◆ Source text
>>>
Static vs Dynamic: What’s the best way to stretch?

Perhaps one of the most hotly contested ideas in the fitness industry is the idea of static stretching versus dynamic stretching and which is better. Some fitness professionals swear by static stretching and won’t do anything else. Others wouldn’t perform a static stretch if they got paid to do it. So which is better, static or dynamic? The answer is probably some combination of both.

When discussing static stretching, it refers to the act of lengthening a muscle and holding it for an extended amount of time. Think sit and reach from gym class, but holding the reach for 30-40 seconds. Static stretching is incredibly effective at lengthening muscle fibers and improving flexibility. However, it can have a negative effect on performance if done prior to an exercise. Think of it like this: there are many stretch sensors in your muscle. Upon initial stretch, these sensors send a signal to contract and limit the stretch to prevent injury. To get an effective static stretch, your body must overcome that reaction, and essentially “shut off” the muscle. In essence you are putting your muscles to sleep in order to get an effective stretch. So static stretching good at improving flexibility, maybe not so good at improving performance.
<<<
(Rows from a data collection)
>>>
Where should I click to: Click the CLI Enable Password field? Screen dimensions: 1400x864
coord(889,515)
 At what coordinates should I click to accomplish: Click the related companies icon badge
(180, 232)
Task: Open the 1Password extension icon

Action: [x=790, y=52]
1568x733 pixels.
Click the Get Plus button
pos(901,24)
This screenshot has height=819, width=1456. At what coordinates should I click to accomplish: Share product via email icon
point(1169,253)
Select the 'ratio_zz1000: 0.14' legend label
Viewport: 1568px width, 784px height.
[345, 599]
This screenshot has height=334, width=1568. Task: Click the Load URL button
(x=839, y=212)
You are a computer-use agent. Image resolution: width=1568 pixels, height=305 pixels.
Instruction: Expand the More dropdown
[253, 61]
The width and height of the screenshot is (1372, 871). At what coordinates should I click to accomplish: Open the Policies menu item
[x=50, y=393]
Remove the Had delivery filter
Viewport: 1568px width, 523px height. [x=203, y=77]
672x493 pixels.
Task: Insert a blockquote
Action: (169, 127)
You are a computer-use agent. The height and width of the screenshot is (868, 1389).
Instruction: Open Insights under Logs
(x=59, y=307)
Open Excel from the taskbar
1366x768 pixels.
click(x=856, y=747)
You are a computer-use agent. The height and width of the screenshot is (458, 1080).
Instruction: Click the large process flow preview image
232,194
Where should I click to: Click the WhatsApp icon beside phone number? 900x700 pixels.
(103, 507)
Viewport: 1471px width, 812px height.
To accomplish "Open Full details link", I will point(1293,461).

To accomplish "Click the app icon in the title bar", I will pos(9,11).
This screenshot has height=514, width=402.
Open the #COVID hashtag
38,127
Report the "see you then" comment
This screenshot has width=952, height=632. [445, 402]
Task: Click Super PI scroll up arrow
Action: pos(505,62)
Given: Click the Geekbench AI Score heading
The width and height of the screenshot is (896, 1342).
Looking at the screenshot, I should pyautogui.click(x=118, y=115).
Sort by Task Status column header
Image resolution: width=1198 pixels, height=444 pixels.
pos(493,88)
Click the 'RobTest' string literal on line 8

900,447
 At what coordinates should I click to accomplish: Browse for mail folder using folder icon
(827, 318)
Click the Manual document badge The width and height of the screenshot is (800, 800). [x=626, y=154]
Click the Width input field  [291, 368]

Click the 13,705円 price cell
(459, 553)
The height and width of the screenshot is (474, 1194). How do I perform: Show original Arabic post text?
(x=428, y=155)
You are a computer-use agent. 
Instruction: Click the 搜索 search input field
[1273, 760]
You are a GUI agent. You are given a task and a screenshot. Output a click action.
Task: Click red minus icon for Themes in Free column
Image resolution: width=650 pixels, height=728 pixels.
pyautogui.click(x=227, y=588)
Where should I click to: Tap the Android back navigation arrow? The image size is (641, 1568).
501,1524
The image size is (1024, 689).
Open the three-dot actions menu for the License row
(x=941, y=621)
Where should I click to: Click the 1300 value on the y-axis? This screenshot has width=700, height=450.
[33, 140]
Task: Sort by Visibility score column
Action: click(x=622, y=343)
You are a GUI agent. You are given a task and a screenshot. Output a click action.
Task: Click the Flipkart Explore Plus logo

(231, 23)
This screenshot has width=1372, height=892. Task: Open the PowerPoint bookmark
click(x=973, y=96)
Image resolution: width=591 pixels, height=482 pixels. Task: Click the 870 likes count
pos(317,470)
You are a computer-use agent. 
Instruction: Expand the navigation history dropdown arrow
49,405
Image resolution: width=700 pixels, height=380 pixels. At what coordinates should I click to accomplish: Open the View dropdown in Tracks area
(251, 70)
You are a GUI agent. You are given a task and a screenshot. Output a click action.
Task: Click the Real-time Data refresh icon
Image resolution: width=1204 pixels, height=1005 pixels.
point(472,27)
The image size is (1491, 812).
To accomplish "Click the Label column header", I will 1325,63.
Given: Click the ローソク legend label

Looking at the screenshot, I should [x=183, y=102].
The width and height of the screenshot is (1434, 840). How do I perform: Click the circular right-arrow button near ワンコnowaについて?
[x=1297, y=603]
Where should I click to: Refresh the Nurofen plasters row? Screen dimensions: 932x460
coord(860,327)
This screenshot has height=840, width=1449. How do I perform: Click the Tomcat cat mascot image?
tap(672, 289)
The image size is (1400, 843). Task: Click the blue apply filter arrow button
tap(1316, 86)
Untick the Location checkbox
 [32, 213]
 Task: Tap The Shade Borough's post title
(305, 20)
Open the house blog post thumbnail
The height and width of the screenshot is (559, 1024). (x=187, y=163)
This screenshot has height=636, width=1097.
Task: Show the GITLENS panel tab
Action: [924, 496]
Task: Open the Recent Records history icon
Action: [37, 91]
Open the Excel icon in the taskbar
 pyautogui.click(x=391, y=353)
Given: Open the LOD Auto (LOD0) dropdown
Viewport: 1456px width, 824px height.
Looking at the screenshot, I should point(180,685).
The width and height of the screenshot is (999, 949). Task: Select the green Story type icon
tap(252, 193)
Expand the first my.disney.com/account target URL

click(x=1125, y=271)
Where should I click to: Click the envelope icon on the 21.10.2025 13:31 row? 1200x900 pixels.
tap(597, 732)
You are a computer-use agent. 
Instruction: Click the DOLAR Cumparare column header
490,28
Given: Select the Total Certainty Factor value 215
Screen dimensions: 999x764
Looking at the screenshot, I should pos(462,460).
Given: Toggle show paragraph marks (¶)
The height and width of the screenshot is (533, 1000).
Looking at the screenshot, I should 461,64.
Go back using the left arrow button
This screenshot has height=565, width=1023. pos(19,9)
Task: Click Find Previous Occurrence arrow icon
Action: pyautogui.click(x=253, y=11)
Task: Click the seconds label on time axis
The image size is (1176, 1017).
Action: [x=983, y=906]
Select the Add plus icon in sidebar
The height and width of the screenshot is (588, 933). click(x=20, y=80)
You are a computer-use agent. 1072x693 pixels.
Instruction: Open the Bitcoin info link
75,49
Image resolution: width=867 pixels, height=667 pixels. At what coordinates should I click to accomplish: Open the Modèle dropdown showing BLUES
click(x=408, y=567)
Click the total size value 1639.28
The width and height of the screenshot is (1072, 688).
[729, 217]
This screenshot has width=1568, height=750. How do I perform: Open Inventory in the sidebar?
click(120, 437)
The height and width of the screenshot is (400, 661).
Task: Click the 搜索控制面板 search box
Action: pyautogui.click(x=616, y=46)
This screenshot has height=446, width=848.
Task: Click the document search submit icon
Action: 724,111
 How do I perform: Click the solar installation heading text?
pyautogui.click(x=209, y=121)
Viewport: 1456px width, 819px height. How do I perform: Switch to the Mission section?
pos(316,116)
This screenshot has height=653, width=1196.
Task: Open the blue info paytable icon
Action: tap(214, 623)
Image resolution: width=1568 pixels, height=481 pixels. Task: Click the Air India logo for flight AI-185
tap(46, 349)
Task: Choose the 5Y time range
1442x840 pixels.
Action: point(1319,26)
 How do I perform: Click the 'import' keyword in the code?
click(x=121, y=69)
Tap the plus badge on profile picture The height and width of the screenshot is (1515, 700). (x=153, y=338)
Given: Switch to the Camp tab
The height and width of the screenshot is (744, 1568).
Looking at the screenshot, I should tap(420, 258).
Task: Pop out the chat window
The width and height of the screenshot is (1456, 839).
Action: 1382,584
<<<
◆ Short task 1
Write out the part of the stretching article that runs from "Perhaps one of" to "combination of both.", copying it word for word.
◆ Short task 2
In the stretching article, for how long is the reach held in the sit-and-reach example of static stretching?

◆ Finished answer 1
Perhaps one of the most hotly contested ideas in the fitness industry is the idea of static stretching versus dynamic stretching and which is better. Some fitness professionals swear by static stretching and won’t do anything else. Others wouldn’t perform a static stretch if they got paid to do it. So which is better, static or dynamic? The answer is probably some combination of both.

◆ Finished answer 2
30-40 seconds.